Ti passo il cane al telefono, vedrai che ti riconosce!

Scena abbastanza usuale. Due case. Casa di un nonno in cui il nonno medesimo è al telefono e probabilmente impugna un cordless col sistema tipico dei nonni, e cioè anche se col cordless potrebbe girare per tutta la casa, va invece a parlare nell’ingresso dove c’è la base del telefono. E casa di una nipote che col cellulare è in linea col nonno e gli sta dicendo: ”Prova a dire Gianluca, forte però”. Il nonno quindi, dal suo ingresso e dalla postazione fissa del cordless, chiama forte: “Gianlucaaaaa, Gianlucaaaa”. Il nonno avverte un inquietante silenzio (ma forse ci sente anche poco). Dall’altra parte c’è il cellulare della nipote accostato all’orecchio di un bimbo di un anno e mezzo, il Gianluca in questione. Il bimbo guarda nel vuoto, muove la bocca e muove le manine come le muovono quasi tutti i bambini di un anno e mezzo. La nipote riprende il cellulare e dice al nonno: “Ti sta sentendo! Sorride. Ti sta facendo ciao con le manine”. Non è assolutamente vero. Ma il nonno mette giù contento. E la nipote subito pronta dirà a tutti che suo figlio è un fenomeno perché a un anno e mezzo parla al telefono col nonno. E’ una scena classica. Una strepitosa proiezione di fantasia di nonni, madri, padri, figlie e nipoti. Il bello è che le facce o le smorfie o i gesti del bimbo in questione, sottoposto alla prova voce al telefono di un famigliare lontano, hanno la caratteristica di poter essere interpretati in qualsiasi modo uno vuole. Il bimbo fa un urletto? “Ecco, ti ha sentito, ha fatto l’urletto!”. Il bimbo ha il moccolo? “Ecco, ti ha sentito e gli è venuto il moccolo!”. Il bimbo emette un rumorino dal pannolino? “Ecco, ti ha sentito e ti ha fatto lo scorreggino! Ahahahah, che soggetto!”. E giù a ridere. Il fenomeno è preoccupante. Anche perché se il bimbo ride va bene, ma se piange allora si apre il problema che al bimbo sta sulle scatole tremendamente il nonno e non glielo portano più da badare. Da lì scattano livori e tensioni famigliari che non fanno bene al nonno.

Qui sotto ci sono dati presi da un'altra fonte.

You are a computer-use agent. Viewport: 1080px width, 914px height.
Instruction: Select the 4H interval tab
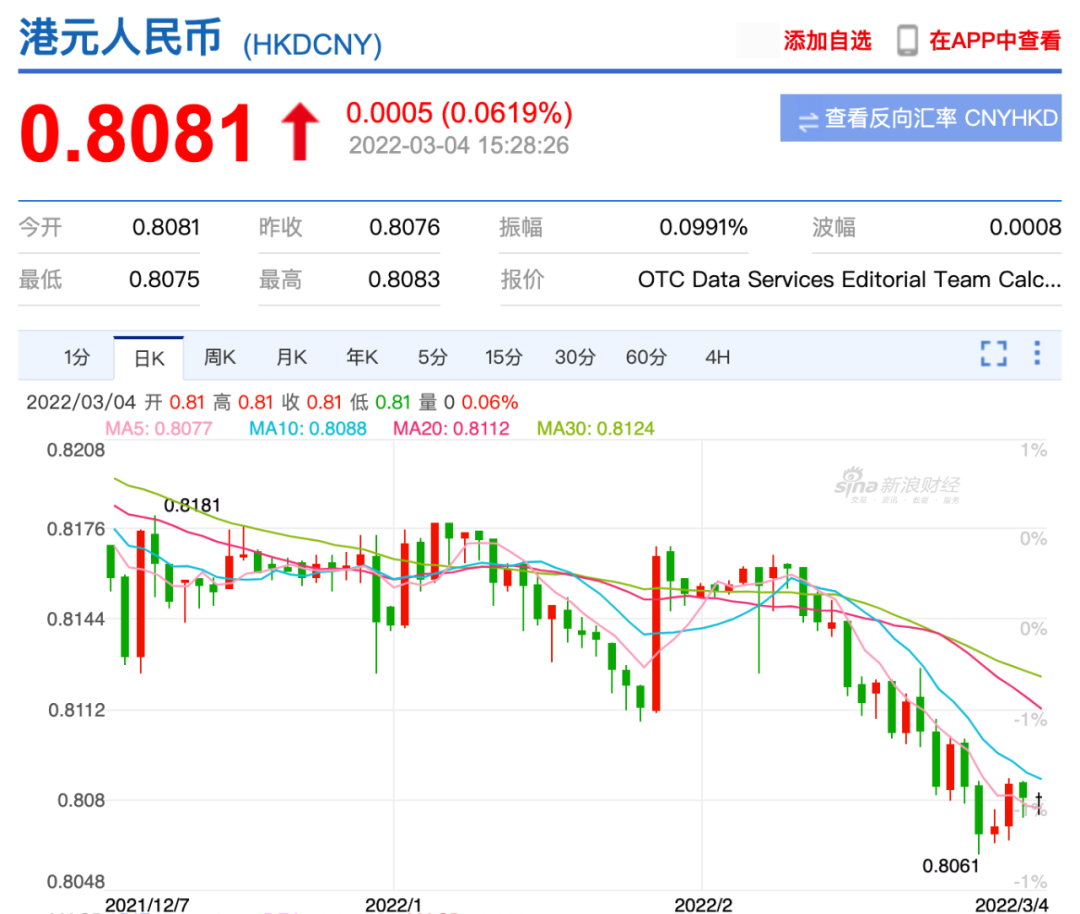[x=716, y=356]
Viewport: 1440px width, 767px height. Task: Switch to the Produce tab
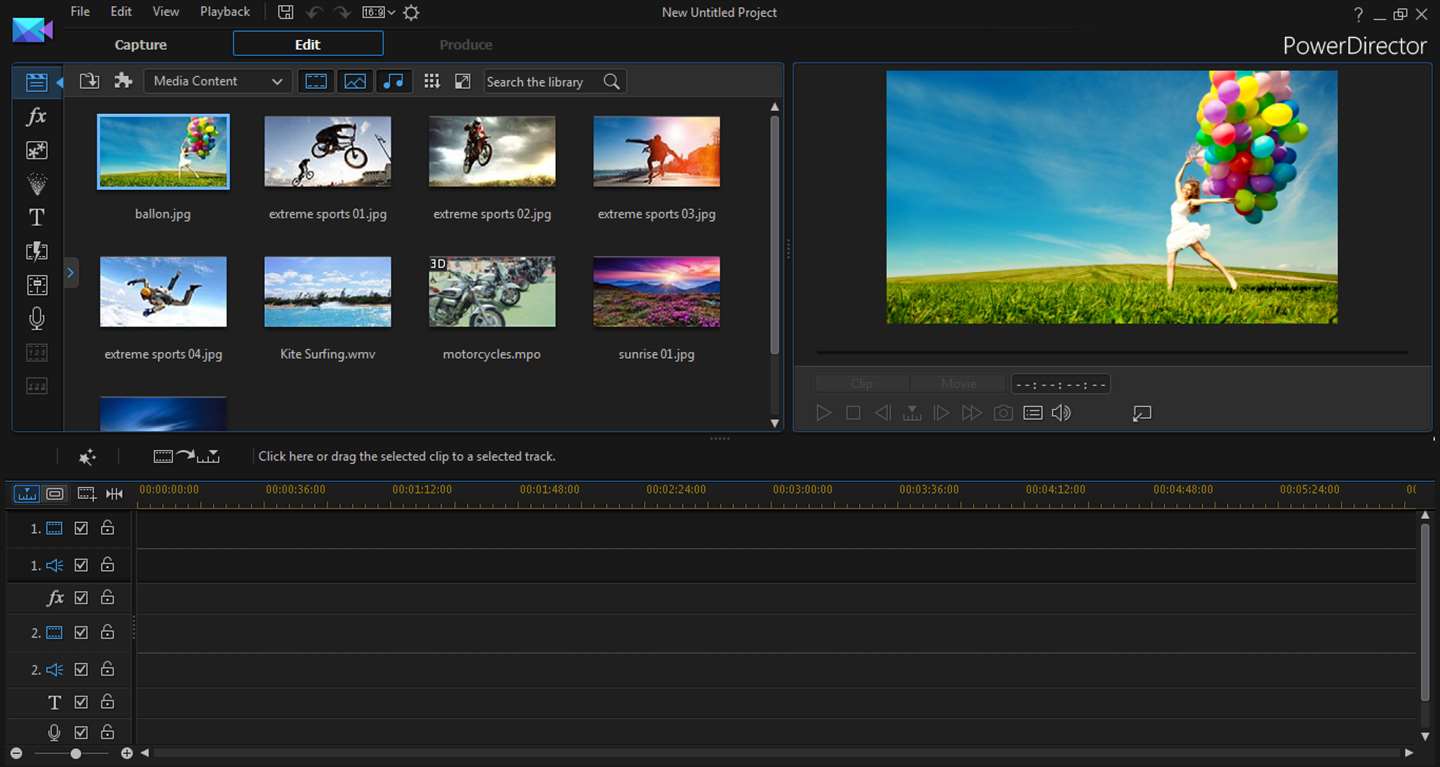coord(466,45)
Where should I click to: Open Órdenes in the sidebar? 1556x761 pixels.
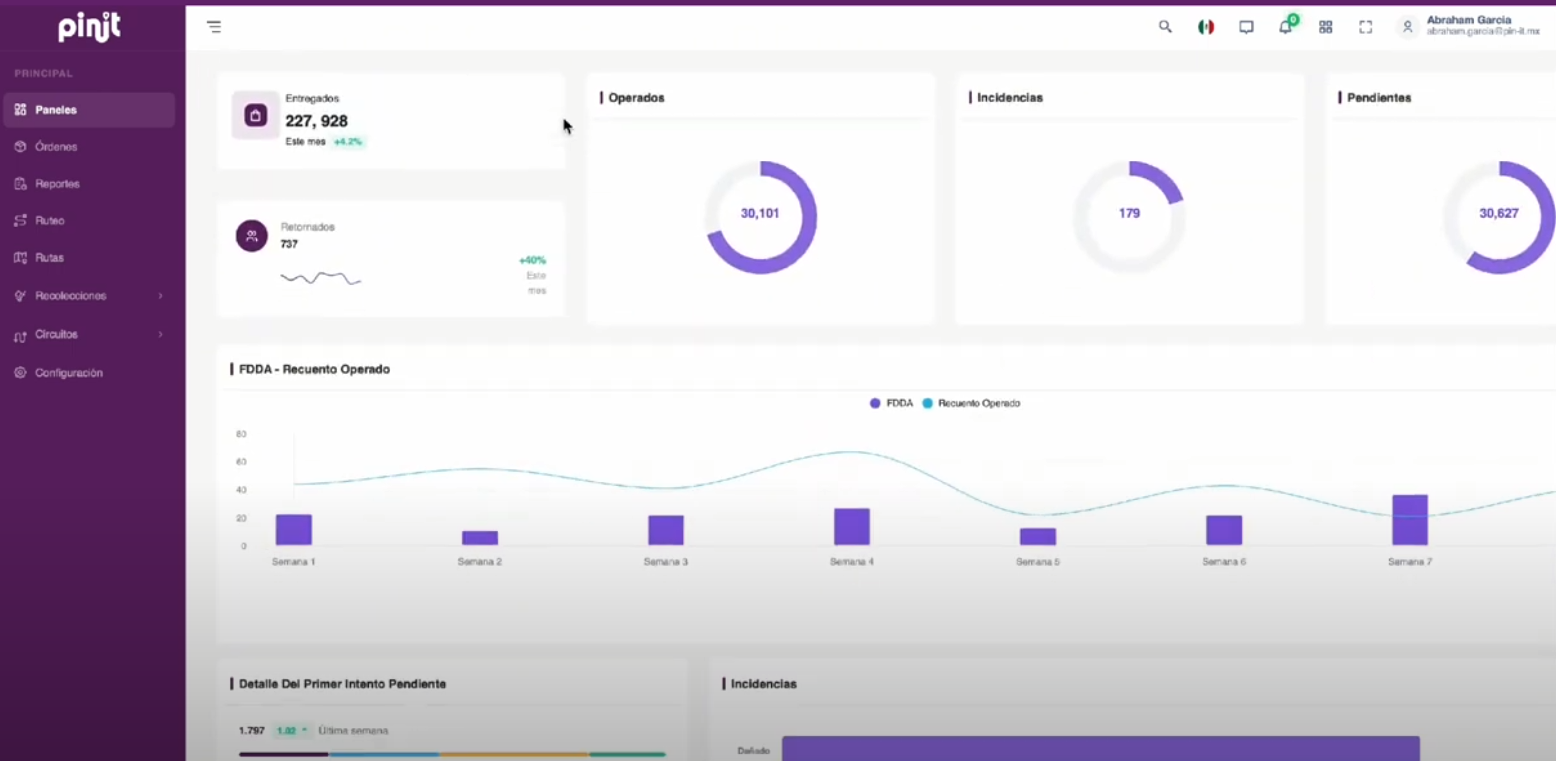click(56, 147)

Ma il fenomeno, perché di fenomeno si tratta, è estendibile anche al mondo degli animali. A volte al telefono ti fanno sentire le fusa del gatto e fin lì niente di male. Col telefono vicino il suono, anche se a volte non chiarissimo, è intuibile. C’è però chi sostiene che il cane o il gatto sentono la voce al telefono e hanno reazioni. Tipo: “Dai, chiama Lampo, forte, vediamo se sente”. E allora comincia il richiamo: “Lampoooo! Lampoooo”. Se uno guarda quello che sta urlando, magari per strada o in un bar, col telefono davanti alla faccia, un po’ distante dalla bocca, può sinceramente preoccuparsi e chiamare qualcuno. Dall’altra parte c’è un cane che ha una sola possibilità. O sta immbobile come fosse pietrificato, ma se fa tanto di muovere un orecchio, o girare la testa, o, in casi estremi, abbassare e alzare la testa è fatta. “Ti senteeee! Ti sente, ti giuro! Ha annuito! Ha fatto di si con la testaaa! Ahahaha, fantastico!”. Se poi si tratta di un gatto e il gatto in questione, mentre c’è uno o una dall’altra parte della linea che urla: “Batufoloooo! Batufolooo!”, sfrega il lato del muso sul cellulare (come fanno in realtà tutti i gatti con qualsiasi cosa e in qualsiasi momento) allora vuol dire che ha sentito e che :”…sai, sta sfregando il muso, ti sta chiamando, ti sta dicendo quando vieni a trovarci, amooore, è una stellina”. Niente. Non c’è niente da fare. L’unica soluzione per uscirne è come ho visto una volta. Un signore anziano che chiamava “Lillaaa, Lillaaa” e dall’altra parte qualcuno si vede che gli ha detto che la Lilla non faceva una piega. Lui allora ha chiuso così: “Me al saveva che la Lilla l’han capess un caz!”.